REPUBLIKA.CO.ID, JAKARTA -- Wakil Ketua Umum Majelis Ulama Indonesia (MUI), KH Muhyiddin Junaidi menanggapi Rancangan Undang-undang (RUU) Haluan Ideologi Pancasila (HIP) yang tidak memasukkan Tap MPRS Nomor XXV/ 1966. Ia menyampaikan, bahwa pelarangan PKI dan atributnya harus tetap dipertahankan.
KH Muhyiddin mengatakan, MUI sejak awal menolak segala upaya dari pihak manapun yang menafikan atau mengaburkan kebiadaban PKI terhadap umat Islam. Tap MPRS tentang pelarangan PKI dan atributnya harus tetap dipertahankan. Agar generasi mendatang paham sejarah dan waspada selalu terhadap rekayasa, kelicikan, propaganda dan agenda terselubung para kader komunis.

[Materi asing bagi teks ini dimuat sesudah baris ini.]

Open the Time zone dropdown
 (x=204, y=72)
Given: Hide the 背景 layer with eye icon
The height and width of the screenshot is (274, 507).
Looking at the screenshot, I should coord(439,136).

"Di antara jargon yang didengungkan para kader dan simpatisan komunis sebagai upaya memanipulasi sejarah adalah paham komunisme sudah mati, bahkan mereka menggaungkan slogan sebagai rakyat yang sangat Pancasilais murni," kata KH Muhyiddin melalui pesan tertulis kepada Republika, Sabtu (30/5).
Ia mengatakan, Indonesia sebagai negara besar harus punya komitmen kuat dan sikap yang solid dalam mempertahankan kebijakan dan kesepakatan rakyat demi kesatuan dan persatuan. Setiap negara di dunia punya kebijakan sendiri sebagai identitas dan pola hidupnya. Misalnya, Jerman sampai saat ini tetap mempertahankan kebijakan nasionalnya melarang paham zionisme dengan segala atributnya.

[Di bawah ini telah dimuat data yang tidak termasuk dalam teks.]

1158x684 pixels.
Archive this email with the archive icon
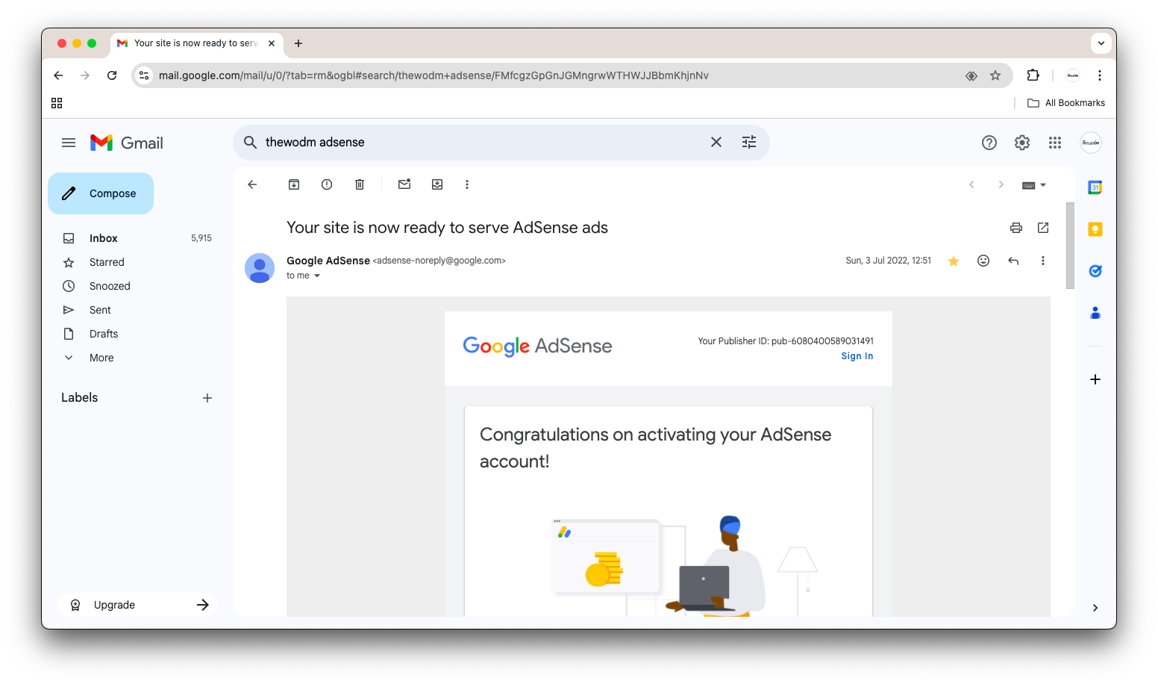coord(294,184)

Begitu juga Indonesia wajib mempertahankan identitas nasional dan kesepakatan yang dituangkan dalam Tap MPRS tahun 1966 tentang pelarangan paham komunisme di seluruh wilayah Indonesia. Kebijakan tersebut sangat sejalan dengan ajaran Islam yang anti ateisme (antiagama).
"Ini adalah intisari Pancasila dan sila pertama yang menjadi tulang punggung dari empat sila berikutnya, Pancasila adalah darul ahdi wa syahadah, kesepakatan kolektif bangsa Indonesia untuk menjaga kesatuan dan persatuan guna meraih ridho Allah, Tuhan Yang Maha Esa," ujarnya.

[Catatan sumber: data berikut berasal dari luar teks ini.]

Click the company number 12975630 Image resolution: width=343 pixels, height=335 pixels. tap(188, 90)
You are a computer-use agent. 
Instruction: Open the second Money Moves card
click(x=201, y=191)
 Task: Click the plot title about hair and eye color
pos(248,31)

KH Muhyiddin mengatakan, setiap gerakan yang berupaya merusak kesepakatan nasional, itu adalah penghianatan terhadap perjuangan para founding fathers negara ini. Sangat naif jika DPR yang merupakan perwakilan rakyat dan digaji oleh uang rakyat dengan segala fasilitasnya ternyata melakukan penghianatan besar terhadap aspirasi rakyat dengan dalih apapun juga.
Apalagi itu dilakukan saat rakyat sedang berjuang melawan pandemi Covid-19 yang sudah membuat rakyat sengsara dan menderita secara ekonomi. Hendaknya semua pihak menghindari segala upaya yang memancing emosi rakyat yang sedang terpuruk.
"Jika DPR tetap ngotot dan nyeleneh, maka rakyat pasti akan melakukan perlawanan sampai titik darah terakhir," kata KH Muhyiddin.
Ia mengatakan, DPR dan MPR hendaknya mengajukan inisiatif RUU yang pro rakyat dan bermanfaat bagi bangsa serta negara. Bukan inisiatif yang mubazir dan kontra produktif.
KH Muhyiddin menegaskan, komunisme adalah bahaya laten dan gerakan anti Tuhan serta anti kemanusiaan. MUI dan semua ormas Islam di Indonesia yang merupakan stakeholder terbesar di negara ini menolak upaya pencabutan atau perubahan Tap MPRS tahun 1966 demi kesatuan dan persatuan.
"Kami yakin bahwa DPR masih tetap menjalankan fungsi utamanya. Sebagai pemimpin umat kita diminta untuk berjihad dengan kapasitas masing-masing untuk kebaikan dan kesejahteraan serta keberkahan rakyat," ujarnya.
Ia mengingatkan, di tangan DPR masa depan bangsa dan negara dipertaruhkan. Tetapi bisa saja berubah bahwa di tangan DPR juga kehancuran dan kebangkrutan bangsa bisa dimulai.
Maka, Islam melalui hadits Nabi Muhammad SAW menegaskan bahwa ada tiga golongan manusia yang doanya tidak akan ditolak Allah, yaitu pemimpin yang adil, orang yang berpuasa, dan doa orang yang dizalimi (HR Turmuzi).